## RECORD SET
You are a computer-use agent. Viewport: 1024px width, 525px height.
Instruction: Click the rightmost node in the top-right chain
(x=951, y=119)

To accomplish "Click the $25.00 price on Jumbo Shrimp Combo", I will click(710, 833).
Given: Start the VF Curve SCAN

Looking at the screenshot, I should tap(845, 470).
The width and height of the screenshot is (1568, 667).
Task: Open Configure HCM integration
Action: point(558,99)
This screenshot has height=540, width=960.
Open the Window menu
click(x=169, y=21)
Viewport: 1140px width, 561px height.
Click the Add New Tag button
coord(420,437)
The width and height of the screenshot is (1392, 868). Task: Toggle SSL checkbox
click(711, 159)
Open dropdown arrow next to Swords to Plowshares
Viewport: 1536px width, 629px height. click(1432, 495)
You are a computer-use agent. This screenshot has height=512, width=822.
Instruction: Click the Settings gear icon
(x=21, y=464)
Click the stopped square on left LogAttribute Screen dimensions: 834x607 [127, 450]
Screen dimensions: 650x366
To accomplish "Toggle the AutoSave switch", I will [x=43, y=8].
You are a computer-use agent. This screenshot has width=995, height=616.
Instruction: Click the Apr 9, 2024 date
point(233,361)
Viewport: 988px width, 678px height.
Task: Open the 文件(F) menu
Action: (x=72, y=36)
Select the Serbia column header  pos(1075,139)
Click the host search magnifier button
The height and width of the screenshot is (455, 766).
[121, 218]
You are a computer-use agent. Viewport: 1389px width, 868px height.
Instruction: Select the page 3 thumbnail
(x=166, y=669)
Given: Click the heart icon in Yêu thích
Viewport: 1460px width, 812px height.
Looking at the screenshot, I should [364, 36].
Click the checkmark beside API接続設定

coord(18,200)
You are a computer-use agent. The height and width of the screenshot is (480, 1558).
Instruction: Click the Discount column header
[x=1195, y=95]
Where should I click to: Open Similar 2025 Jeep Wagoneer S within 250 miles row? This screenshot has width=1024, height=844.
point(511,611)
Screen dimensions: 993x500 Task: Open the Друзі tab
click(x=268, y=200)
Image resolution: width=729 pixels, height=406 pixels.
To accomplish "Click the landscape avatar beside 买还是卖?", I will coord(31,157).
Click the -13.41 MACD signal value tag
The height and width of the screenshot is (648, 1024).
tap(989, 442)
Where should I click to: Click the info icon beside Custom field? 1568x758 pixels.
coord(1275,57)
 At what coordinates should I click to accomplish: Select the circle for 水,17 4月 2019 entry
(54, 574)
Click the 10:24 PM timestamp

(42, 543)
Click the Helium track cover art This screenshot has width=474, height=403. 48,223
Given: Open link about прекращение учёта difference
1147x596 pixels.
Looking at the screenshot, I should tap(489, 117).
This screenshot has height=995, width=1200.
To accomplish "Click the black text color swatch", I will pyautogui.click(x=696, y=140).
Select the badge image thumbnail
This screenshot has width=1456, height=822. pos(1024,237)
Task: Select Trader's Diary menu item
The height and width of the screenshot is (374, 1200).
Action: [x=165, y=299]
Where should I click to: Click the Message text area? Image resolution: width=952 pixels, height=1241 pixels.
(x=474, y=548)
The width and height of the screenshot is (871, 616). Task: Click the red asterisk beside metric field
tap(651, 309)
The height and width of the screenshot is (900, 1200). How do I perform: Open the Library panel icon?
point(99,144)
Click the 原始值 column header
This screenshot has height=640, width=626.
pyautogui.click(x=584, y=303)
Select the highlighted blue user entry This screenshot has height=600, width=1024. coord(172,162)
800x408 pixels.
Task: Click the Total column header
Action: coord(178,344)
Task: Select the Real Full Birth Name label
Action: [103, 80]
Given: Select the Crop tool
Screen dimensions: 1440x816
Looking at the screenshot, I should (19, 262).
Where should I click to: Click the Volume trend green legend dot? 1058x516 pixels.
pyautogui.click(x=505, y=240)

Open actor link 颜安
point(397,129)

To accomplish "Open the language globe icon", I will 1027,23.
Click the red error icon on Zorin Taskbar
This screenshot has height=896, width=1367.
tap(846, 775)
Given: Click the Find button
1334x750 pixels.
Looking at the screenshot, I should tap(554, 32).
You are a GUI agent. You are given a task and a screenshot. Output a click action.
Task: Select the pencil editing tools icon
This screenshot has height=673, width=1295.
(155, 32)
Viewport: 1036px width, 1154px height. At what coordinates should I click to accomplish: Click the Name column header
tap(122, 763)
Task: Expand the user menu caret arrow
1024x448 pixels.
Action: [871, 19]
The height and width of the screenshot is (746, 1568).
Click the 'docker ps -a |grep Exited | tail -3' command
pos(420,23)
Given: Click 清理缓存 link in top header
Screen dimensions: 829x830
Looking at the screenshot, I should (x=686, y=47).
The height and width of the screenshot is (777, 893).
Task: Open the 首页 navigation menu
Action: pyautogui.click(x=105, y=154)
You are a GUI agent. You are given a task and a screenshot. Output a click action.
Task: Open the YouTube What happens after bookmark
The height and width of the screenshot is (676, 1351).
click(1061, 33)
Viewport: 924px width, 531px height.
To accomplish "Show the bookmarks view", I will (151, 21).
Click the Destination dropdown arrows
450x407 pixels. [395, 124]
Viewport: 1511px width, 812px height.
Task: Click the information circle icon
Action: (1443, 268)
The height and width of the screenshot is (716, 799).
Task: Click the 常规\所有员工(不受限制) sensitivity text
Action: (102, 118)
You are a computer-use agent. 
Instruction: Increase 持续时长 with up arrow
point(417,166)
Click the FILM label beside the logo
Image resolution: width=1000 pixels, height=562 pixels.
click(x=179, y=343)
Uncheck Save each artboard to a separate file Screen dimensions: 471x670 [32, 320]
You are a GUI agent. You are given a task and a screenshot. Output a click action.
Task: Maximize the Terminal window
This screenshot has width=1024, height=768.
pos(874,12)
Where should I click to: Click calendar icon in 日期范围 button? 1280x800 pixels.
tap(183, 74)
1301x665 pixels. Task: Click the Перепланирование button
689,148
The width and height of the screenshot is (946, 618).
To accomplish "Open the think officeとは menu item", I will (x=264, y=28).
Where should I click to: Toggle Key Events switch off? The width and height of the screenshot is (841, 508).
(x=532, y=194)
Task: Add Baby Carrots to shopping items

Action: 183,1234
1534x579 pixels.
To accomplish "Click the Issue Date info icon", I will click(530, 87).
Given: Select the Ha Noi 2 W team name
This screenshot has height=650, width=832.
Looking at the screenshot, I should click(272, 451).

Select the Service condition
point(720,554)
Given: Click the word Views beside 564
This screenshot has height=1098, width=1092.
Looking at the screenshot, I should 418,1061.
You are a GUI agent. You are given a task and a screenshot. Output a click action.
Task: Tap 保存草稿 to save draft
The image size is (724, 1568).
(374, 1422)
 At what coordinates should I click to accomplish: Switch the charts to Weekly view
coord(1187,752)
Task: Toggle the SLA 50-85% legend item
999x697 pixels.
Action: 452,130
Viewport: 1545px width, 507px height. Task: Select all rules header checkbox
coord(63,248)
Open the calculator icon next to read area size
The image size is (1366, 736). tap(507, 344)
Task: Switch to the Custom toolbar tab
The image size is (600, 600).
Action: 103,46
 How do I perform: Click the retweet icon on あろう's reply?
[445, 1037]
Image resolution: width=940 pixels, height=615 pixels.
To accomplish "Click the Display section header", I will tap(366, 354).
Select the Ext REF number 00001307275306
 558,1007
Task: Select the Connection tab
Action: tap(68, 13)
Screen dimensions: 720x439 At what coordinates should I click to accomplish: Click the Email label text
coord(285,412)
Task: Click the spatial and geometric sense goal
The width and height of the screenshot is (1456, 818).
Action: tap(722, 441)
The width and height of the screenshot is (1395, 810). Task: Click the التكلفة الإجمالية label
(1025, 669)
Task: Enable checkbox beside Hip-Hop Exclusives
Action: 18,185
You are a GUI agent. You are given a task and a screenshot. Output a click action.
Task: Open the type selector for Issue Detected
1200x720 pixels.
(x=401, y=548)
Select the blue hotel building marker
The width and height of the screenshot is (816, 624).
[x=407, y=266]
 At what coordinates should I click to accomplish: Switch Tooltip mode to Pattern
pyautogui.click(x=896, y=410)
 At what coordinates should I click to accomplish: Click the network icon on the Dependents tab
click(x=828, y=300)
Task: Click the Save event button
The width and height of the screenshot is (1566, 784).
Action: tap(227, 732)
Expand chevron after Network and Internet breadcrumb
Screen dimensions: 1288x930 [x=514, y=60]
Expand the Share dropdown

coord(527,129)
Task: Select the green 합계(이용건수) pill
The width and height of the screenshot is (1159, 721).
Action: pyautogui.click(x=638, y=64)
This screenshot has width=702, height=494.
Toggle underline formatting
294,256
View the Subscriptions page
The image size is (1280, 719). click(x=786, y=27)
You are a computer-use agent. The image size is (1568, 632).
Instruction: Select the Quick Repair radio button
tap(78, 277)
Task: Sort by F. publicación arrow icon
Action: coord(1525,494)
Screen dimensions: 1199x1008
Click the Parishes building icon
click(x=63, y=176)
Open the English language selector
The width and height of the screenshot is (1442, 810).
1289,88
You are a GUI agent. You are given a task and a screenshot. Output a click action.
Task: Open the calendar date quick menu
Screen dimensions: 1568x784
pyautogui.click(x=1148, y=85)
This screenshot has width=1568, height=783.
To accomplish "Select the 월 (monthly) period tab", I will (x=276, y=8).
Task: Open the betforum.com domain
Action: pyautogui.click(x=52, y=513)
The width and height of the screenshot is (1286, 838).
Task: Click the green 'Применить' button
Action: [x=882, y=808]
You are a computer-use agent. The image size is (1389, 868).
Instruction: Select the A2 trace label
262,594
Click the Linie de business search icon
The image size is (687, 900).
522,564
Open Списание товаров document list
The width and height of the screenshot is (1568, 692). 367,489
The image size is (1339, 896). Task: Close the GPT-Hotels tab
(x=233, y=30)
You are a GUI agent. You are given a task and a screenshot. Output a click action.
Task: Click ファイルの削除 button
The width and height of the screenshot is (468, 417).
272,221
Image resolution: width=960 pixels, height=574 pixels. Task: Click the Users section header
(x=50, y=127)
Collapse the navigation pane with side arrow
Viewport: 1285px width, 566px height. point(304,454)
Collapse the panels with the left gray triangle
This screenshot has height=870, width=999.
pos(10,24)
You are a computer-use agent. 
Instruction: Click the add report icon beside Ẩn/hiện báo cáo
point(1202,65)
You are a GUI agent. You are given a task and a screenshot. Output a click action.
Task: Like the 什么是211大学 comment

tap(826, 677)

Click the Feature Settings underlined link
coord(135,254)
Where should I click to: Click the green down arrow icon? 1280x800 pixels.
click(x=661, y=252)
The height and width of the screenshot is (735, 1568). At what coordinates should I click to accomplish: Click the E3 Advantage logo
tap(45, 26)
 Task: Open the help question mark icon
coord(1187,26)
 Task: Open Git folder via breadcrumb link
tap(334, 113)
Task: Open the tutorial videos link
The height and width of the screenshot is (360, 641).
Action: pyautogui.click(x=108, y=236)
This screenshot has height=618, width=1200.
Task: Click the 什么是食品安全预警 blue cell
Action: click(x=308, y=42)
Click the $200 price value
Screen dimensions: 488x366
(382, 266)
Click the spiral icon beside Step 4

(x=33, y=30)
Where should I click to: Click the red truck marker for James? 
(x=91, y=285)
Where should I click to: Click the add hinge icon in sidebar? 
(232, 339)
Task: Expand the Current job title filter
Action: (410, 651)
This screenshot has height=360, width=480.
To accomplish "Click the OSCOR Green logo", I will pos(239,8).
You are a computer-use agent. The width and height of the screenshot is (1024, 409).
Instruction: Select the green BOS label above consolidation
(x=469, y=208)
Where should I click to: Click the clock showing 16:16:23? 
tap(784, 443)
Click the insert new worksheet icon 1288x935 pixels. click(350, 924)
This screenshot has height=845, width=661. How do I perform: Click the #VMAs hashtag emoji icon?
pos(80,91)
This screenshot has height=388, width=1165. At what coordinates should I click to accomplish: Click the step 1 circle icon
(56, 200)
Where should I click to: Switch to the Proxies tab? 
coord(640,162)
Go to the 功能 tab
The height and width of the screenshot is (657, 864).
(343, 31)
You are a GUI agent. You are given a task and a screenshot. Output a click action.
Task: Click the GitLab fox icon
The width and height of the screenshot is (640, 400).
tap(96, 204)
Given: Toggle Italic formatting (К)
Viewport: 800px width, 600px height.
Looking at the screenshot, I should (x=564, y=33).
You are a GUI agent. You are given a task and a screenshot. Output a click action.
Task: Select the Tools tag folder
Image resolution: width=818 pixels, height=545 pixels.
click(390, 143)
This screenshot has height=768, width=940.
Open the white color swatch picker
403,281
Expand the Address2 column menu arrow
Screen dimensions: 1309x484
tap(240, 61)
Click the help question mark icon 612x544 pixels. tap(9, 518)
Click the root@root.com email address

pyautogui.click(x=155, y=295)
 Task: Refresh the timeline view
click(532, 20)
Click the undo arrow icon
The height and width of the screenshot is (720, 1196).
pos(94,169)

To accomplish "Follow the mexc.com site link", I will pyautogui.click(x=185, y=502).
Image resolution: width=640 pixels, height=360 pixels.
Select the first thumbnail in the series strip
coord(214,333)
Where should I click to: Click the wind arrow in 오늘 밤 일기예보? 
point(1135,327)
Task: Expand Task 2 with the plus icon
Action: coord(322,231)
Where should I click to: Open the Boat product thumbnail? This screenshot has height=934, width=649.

## PROBLEM
Beginning with the line holding "The height and width of the screenshot is (735, 1568)." and ending with the line holding "Task: Open the tutorial videos link", write out the stretch of material above exactly; add no further lines.

## EXPECTED ANSWER
The height and width of the screenshot is (735, 1568). At what coordinates should I click to accomplish: Click the E3 Advantage logo
tap(45, 26)
 Task: Open the help question mark icon
coord(1187,26)
 Task: Open Git folder via breadcrumb link
tap(334, 113)
Task: Open the tutorial videos link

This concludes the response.